SELECTED EXTRACT:

>> Start

Pad a number with leading zeros in JavaScript [duplicate]

This question already has answers here:
How can I pad a value with leading zeros?
(76 answers)
Closed 3 years ago.
In JavaScript, I need to have padding.
For example, if I have the number 9, it will be "0009". If I have a number of say 10, it will be "0010". Notice how it will always contain four digits.
One way to do this would be to subtract the number minus 4 to get the number of 0s I need to put.
Is there was a slicker way of doing this?
ES2017 Update
You can use the built-in String.prototype.padStart()
n = 9;
String(n).padStart(4, '0'); // '0009'
n = 10;
String(n).padStart(4, '0'); // '0010'
Not a lot of "slick" going on so far:
function pad(n, width, z) {
z = z || '0';
n = n + '';
return n.length >= width ? n : new Array(width - n.length + 1).join(z) + n;
}
When you initialize an array with a number, it creates an array with the length set to that value so that the array appears to contain that many undefined elements. Though some Array instance methods skip array elements without values, .join() doesn't, or at least not completely; it treats them as if their value is the empty string. Thus you get a copy of the zero character (or whatever "z" is) between each of the array elements; that's why there's a + 1 in there.
Example usage:
pad(10, 4); // 0010
pad(9, 4); // 0009
pad(123, 4); // 0123
pad(10, 4, '-'); // --10
function padToFour(number) {
if (number<=9999) { number = ("000"+number).slice(-4); }
return number;
}
Something like that?
Bonus incomprehensible-but-slicker single-line ES6 version:
let padToFour = number => number <= 9999 ? `000${number}`.slice(-4) : number;
ES6isms:
let is a block-scoped variable (as opposed to var’s functional scoping)
=> is an arrow function that, among other things, replaces function and is prepended by its parameters
If an arrow function takes a single parameter, you can omit the parentheses (hence number =>)

>> End

DIRECTIVES:
1. Please answer these questions on the zero-padding thread:
(a) Which built-in method does the ES2017 update recommend?
(b) How does .join() treat array elements that have no values?
(c) What does pad(10, 4, '-') return?
2. Write the next few lines of the zero-padding thread.
The listing has nothing to do with the zero-padding thread or the tasks on it.

[Part of a data file]

>> Start

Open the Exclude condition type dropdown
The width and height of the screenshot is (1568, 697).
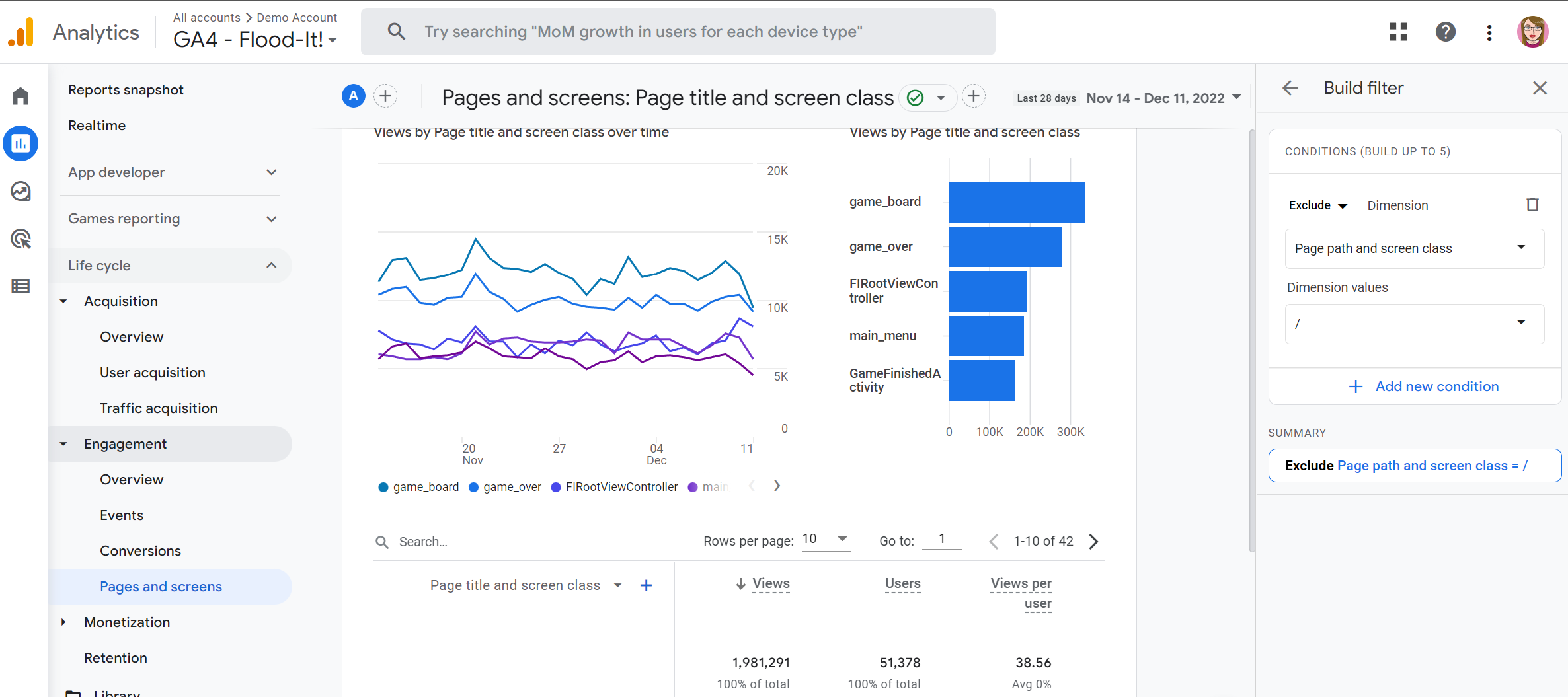[1317, 205]
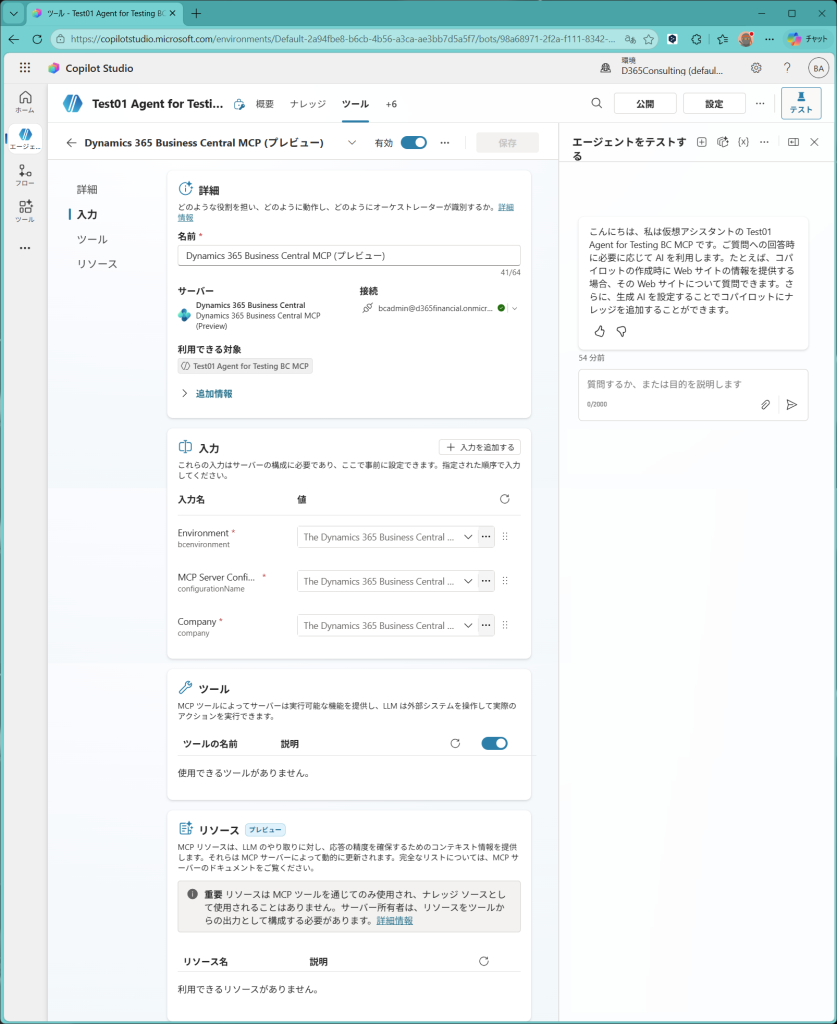Expand the 追加情報 section

click(213, 394)
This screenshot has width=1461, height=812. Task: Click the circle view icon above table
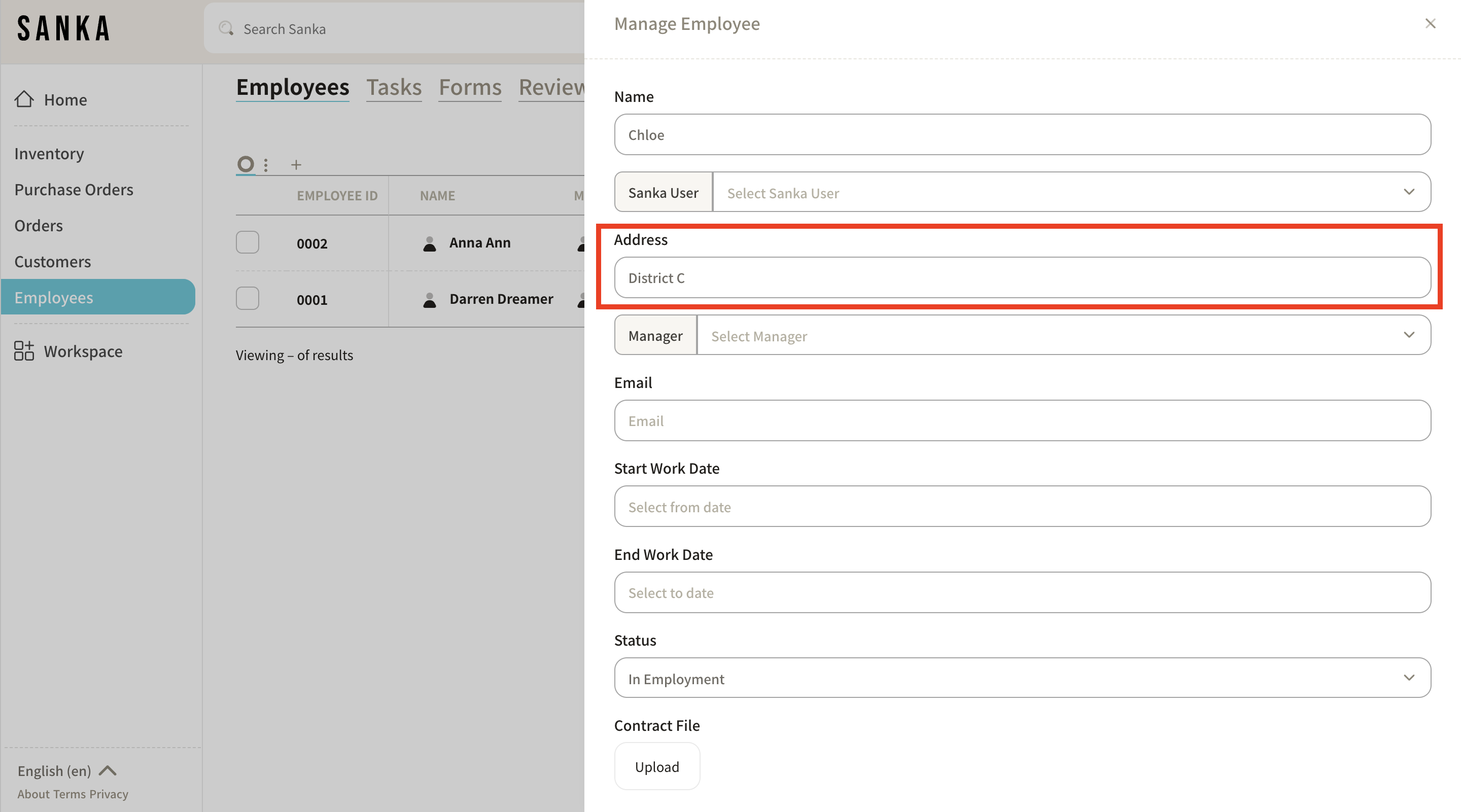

>> End

RESPONSES:
1.
(a) String.prototype.padStart()
(b) It treats them as if their value is the empty string.
(c) --10

2.
If an arrow function body has a single line that starts with return, you can omit the braces and the return keyword and simply use the expression
To get the function body down to a single line, I cheated and used a ternary expression
Try:
String.prototype.lpad = function(padString, length) {
var str = this;
while (str.length < length)
str = padString + str;
return str;
}
Now test:
var str = "5";
alert(str.lpad("0", 4)); //result "0005"
var str = "10"; // note this is string type
alert(str.lpad("0", 4)); //result "0010"
DEMO
In ECMAScript 2017 , we have new method padStart and padEnd which has below syntax.
"string".padStart(targetLength [,padString]):
So now we can use
const str = "5";
str.padStart(4, "0"); // "0005"
Funny, I recently had to do this.
function padDigits(number, digits) {
return Array(Math.max(digits - String(number).length + 1, 0)).join(0) + number;
}
Use like:
padDigits(9, 4); // "0009"
padDigits(10, 4); // "0010"
padDigits(15000, 4); // "15000"
Not beautiful, but effective.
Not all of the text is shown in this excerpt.